This little post is for those people who first… own a camera… and second… have access to a camera that allows you to adjust the exposure… and thirdly… this post is for people who love photography! so… there you have it… this post has something for everyone! And the subject is … shooting white stuff. Any scene that is predominately white is difficult to expose correctly. The exposure should normally be one that doesn’t “blow out” the white stuff. Over-exposing the scene will create a photo with a lot of its recognizable texture and nuance… completely totally gonzo! Exposing properly will … in a lot of cases… make anything that is dark… even darker! So… let’s take a peek at a few “white” scenes.

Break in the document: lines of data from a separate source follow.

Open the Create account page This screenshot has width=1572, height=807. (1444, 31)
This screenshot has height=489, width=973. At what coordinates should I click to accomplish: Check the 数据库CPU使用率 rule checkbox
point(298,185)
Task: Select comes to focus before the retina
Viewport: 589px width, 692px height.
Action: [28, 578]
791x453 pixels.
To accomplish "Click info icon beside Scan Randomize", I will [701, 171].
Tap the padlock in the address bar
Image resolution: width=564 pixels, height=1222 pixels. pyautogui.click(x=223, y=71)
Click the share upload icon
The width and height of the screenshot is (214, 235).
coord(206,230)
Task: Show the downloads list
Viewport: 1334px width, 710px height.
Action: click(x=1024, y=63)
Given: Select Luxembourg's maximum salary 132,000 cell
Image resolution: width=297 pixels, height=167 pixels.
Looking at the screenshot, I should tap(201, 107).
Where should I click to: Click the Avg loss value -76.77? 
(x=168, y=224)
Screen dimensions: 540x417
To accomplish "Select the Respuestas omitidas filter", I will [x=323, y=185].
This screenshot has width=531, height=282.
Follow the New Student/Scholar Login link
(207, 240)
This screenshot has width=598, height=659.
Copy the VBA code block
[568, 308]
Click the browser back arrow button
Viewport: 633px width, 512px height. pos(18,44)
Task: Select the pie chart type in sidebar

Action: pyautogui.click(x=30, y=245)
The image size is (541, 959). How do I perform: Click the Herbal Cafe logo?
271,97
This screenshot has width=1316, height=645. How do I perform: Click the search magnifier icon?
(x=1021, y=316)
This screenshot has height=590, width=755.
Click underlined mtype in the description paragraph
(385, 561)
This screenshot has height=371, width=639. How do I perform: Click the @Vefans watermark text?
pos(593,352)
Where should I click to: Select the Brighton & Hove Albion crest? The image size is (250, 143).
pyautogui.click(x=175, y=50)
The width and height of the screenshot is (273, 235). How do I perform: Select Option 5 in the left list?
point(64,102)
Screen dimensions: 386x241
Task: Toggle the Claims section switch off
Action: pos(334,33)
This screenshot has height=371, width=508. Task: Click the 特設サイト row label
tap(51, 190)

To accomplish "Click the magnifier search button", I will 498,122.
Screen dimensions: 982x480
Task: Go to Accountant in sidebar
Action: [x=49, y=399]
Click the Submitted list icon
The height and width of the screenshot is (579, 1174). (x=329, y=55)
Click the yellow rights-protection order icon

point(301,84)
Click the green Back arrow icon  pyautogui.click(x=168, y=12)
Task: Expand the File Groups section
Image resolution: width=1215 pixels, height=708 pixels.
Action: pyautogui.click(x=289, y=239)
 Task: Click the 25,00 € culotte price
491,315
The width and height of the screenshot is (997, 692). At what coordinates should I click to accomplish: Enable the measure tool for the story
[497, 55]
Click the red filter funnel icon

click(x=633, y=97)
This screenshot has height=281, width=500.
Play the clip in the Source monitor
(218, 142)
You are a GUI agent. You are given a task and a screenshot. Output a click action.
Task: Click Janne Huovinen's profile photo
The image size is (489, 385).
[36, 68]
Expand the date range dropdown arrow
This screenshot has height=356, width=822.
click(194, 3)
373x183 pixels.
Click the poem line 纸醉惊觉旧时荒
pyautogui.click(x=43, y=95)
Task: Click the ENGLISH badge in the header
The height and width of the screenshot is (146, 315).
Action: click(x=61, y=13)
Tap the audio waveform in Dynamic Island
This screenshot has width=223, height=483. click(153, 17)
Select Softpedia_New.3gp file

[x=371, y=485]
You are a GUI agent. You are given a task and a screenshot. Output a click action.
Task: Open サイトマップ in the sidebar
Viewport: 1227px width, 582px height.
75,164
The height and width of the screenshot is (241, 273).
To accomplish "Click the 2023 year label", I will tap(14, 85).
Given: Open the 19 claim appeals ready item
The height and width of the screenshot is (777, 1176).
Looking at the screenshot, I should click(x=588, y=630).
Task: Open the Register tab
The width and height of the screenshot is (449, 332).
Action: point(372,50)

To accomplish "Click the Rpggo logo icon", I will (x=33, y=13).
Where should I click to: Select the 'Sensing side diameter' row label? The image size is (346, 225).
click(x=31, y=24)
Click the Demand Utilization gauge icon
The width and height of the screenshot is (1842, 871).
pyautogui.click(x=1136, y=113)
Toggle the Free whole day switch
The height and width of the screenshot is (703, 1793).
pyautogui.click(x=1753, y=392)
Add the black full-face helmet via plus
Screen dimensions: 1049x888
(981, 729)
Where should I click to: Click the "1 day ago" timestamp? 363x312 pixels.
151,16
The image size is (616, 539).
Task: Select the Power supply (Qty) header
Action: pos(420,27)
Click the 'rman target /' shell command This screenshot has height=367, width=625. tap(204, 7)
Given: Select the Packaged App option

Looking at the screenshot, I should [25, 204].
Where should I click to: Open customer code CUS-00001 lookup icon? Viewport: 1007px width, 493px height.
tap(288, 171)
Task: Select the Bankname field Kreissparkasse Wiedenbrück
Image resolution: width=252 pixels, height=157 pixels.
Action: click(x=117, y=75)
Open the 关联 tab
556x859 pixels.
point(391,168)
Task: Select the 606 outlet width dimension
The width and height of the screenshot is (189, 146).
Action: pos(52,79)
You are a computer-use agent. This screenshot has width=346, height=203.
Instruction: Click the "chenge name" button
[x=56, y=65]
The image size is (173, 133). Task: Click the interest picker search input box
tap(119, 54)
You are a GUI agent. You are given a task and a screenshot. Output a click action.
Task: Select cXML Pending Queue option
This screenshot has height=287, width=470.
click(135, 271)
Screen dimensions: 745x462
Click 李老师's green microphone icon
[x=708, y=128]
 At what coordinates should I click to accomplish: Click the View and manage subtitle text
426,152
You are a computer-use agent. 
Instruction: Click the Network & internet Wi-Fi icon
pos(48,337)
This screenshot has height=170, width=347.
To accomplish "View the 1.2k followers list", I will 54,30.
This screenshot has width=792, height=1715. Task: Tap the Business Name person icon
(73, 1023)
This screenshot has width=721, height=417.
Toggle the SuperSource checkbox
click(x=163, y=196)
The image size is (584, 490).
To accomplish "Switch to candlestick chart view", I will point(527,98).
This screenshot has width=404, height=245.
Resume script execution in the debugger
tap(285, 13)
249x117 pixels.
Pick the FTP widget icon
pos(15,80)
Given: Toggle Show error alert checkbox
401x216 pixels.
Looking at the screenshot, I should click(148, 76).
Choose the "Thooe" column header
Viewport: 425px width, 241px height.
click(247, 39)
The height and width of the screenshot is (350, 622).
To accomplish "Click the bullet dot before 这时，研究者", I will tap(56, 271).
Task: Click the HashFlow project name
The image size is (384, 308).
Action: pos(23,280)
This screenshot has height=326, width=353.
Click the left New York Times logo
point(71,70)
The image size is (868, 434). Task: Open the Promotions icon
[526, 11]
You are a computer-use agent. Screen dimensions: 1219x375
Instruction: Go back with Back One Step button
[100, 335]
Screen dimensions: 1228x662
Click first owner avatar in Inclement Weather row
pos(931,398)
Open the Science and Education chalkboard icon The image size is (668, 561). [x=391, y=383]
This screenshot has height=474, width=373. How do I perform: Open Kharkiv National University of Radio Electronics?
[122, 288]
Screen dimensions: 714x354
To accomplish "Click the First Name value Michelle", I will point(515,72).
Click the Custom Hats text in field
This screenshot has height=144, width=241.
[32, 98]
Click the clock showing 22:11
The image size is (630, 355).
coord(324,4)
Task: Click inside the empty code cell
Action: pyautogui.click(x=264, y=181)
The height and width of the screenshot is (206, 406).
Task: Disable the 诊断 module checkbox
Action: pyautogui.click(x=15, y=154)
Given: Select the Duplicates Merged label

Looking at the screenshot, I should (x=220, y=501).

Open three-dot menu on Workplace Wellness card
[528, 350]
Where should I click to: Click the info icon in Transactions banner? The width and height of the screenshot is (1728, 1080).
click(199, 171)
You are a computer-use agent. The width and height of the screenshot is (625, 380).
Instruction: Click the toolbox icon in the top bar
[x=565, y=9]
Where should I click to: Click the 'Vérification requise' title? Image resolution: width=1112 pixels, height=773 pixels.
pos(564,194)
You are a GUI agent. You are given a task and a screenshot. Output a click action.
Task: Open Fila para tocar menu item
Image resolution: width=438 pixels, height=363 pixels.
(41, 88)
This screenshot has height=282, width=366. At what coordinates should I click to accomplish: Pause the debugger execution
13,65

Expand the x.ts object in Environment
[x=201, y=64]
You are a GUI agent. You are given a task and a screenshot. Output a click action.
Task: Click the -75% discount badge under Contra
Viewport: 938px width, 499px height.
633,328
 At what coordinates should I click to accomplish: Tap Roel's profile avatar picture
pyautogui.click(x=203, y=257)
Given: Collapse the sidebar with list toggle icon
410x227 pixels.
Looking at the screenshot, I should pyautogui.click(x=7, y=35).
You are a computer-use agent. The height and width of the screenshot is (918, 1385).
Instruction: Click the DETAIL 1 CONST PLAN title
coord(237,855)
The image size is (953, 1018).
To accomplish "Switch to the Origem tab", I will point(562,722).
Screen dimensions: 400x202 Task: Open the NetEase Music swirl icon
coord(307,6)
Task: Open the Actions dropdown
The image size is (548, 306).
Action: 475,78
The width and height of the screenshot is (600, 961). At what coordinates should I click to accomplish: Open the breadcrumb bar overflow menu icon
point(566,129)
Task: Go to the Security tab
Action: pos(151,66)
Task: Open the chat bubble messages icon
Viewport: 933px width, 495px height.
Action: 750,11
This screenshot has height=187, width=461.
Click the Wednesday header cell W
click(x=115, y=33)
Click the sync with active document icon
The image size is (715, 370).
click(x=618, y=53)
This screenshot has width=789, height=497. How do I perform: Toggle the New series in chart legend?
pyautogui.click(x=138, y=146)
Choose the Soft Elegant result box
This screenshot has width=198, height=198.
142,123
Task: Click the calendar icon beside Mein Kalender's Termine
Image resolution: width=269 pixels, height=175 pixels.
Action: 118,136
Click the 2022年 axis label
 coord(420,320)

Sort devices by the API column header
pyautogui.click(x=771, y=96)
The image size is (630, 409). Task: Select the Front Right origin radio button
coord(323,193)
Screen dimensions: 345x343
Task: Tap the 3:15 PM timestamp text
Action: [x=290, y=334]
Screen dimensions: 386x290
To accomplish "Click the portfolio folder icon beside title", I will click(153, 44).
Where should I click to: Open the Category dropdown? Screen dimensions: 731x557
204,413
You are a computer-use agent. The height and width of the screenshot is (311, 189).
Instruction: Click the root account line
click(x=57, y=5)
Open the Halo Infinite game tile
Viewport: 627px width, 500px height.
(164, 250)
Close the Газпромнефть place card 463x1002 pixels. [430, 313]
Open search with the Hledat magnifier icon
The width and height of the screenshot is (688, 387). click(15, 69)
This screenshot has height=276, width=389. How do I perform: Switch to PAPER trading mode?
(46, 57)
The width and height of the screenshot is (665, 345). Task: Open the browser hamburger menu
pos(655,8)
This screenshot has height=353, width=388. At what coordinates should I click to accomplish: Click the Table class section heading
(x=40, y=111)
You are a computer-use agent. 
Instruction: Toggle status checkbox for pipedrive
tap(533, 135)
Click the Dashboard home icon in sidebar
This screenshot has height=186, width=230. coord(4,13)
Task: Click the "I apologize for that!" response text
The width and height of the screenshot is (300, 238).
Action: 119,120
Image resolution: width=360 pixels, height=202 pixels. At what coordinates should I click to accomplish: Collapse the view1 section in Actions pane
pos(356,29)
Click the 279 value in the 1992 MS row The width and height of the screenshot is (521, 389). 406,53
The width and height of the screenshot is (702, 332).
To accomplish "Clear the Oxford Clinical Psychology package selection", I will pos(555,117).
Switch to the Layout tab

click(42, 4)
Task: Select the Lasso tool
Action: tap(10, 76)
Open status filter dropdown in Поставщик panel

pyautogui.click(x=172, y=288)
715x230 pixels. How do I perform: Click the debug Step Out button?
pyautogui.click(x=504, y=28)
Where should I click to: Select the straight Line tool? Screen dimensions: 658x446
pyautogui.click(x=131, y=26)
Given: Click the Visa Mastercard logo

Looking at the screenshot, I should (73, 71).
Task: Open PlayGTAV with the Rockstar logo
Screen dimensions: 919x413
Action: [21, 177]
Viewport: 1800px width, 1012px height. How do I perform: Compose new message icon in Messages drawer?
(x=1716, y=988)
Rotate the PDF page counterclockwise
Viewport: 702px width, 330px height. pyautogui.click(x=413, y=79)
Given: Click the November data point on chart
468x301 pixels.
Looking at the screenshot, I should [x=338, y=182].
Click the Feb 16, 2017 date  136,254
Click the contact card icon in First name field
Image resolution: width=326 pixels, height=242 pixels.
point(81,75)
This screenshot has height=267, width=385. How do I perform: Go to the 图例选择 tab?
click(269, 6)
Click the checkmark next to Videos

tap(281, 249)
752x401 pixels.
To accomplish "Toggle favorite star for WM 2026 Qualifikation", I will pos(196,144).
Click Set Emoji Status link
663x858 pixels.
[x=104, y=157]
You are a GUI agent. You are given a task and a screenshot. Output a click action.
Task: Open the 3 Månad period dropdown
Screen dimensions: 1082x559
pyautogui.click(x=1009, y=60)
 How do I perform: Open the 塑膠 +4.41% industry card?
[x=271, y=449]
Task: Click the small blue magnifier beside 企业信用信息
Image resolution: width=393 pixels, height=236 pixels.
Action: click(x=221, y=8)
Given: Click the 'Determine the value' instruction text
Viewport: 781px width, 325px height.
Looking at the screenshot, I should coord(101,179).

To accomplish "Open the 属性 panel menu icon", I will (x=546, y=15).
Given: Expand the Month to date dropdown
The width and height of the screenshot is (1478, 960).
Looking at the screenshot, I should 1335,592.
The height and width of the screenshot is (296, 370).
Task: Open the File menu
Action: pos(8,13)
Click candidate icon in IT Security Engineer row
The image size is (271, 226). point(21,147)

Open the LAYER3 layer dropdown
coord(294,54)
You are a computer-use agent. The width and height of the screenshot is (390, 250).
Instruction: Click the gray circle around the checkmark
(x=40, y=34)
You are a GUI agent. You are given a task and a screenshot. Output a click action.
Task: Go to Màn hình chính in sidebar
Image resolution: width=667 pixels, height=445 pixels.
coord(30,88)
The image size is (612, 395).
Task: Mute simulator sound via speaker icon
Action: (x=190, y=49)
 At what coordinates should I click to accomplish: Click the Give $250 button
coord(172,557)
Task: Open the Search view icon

See? Blown out as can be! But is that bad? Heck no! I did this on purpose… slightly over-exposing the white snow turned the branches in this orchard black. I did this because the pattern interested me more than revealing the texture in the snow and the cherry trees. Here’s another one… this time… nothing is blown out.
See? This time I wanted to see all of the texture in the horse’s coat. I love this shot. He was so calm and majestic.
What can I say? Pure white to black… with a splash of red. Remember… composition is king! So… no matter what the subject is… pay attention to your composition… make it dramatic … use those leading lines and if you are new to this game… utilize “The Rule of Thirds” to help you with your compositions. Now… scroll back to the horse…. now compare the life-preserver photo with it… they are almost identical in their composition. Amazing how that works isn’t it?
Now for something different. I play at golf. And to me… every golf glove tells a story. So… I gathered a few of these gloves from a couple golfing buddies and shot this “white stuff” photo. They thought I was nuts when I asked for their old worn out gloves… but they all asked for large prints after it was done. Again… the exposure was key… blow out the background while retaining the texture in the gloves themselves. Now… let’s go outside and focus on some architecture. I love white structures. They always present a challenge. The first is an ancient church just south of Tucson, Arizona.
Sometimes… make that always… I shoot wide and then tight. It often helps me extract the essence from a structure. So… here is a tip… do what an instructor told me to do long ago … “do the 360”. In more lengthly terms… walk around the subject if time permits… look at it in total… and then and only then do you start moving in … getting closer and closer. Of course the closer one gets the more one loses the entirety. But having done so… shooting the subject several times will give you a range of photos from which to choose from. This photo was pretty early in the morning around 10 ish. The sun was a killer… so I positioned it behind a piece of the church… throwing most of the building into “open shadow”. White? Yes. But not blown out.
Here above is a similar photo… white to grey. Borderline pure white. Remarkable building in Granada, Spain. A fun study in lines and exposure.
I know… I know… you have seen this before… but hey… what would a discussion about white stuff be without having at least one up north barn scene with a bunch of Michigan snow in it? Shot on a grey overcast day… which by the way made it so so much easier to expose correctly. If the glaring sun had been lighting up the scene, the barn would gone almost black. But hey… lucky again!
A couple more. Take a peek at the above shot. Wowzer it was bright that day! This was taken at the Crazy Horse mountain sculpture … just south of Mt. Rushmore. I chose to expose for the white so I wouldn’t “blow it out”… therefore showing the textures of the model. In the background is the real thing… notice it hasn’t changed in 15 years… mainly because it is far more profitable…not finish it… to the tune of 20 million bucks a year in the pockets of somebody. But I digress. OK… one more photo…
I can hear it now… “Gosh Gene what on earth is that?” Well… it is a teaching aid. Remember… beauty is in the eye of the beholder. I love the pattern/texture of the white tarp… and others may think it sucks. Others will appreciate its subtlety of exposure and will fully appreciate that exposing something that is predominately white is inherently a challenge. Said another way…someone’s masterpiece is someone else’s pixel disaster. The way you choose to expose a photo is entirely personal… and really… that is what photography is all about. Personal expression. Keep shooting what you love to shoot… the way you want to shoot it. Happy trails.